→ What you should do: Within this material, find every line where the string "agent" appears, and copy it out.

→ Listed entries:
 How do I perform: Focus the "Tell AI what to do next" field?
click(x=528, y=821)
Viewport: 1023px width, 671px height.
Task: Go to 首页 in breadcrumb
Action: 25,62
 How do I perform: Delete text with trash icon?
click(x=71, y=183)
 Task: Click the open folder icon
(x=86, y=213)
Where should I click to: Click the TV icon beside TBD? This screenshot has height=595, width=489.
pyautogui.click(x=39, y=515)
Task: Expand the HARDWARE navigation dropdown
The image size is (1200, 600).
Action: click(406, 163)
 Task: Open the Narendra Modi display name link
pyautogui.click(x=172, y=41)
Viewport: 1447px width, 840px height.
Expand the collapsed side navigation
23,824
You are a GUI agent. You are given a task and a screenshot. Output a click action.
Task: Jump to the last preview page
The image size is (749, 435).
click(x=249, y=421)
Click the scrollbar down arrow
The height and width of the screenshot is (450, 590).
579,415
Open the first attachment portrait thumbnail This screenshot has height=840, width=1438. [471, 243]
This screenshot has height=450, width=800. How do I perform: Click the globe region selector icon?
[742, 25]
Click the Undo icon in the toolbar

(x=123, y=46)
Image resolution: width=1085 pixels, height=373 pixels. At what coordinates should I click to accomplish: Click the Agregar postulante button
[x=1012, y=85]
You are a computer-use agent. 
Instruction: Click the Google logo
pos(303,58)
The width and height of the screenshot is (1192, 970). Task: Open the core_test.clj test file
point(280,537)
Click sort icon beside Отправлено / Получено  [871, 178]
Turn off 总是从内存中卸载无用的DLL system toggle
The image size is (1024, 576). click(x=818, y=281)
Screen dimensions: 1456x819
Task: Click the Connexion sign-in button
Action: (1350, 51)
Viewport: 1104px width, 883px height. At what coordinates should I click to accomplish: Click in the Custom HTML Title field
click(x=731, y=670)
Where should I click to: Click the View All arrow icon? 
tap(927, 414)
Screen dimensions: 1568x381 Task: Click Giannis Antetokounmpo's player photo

→ Written response:
You are a GUI agent. You are given a task and a screenshot. Output a click action.
You are a computer-use agent. 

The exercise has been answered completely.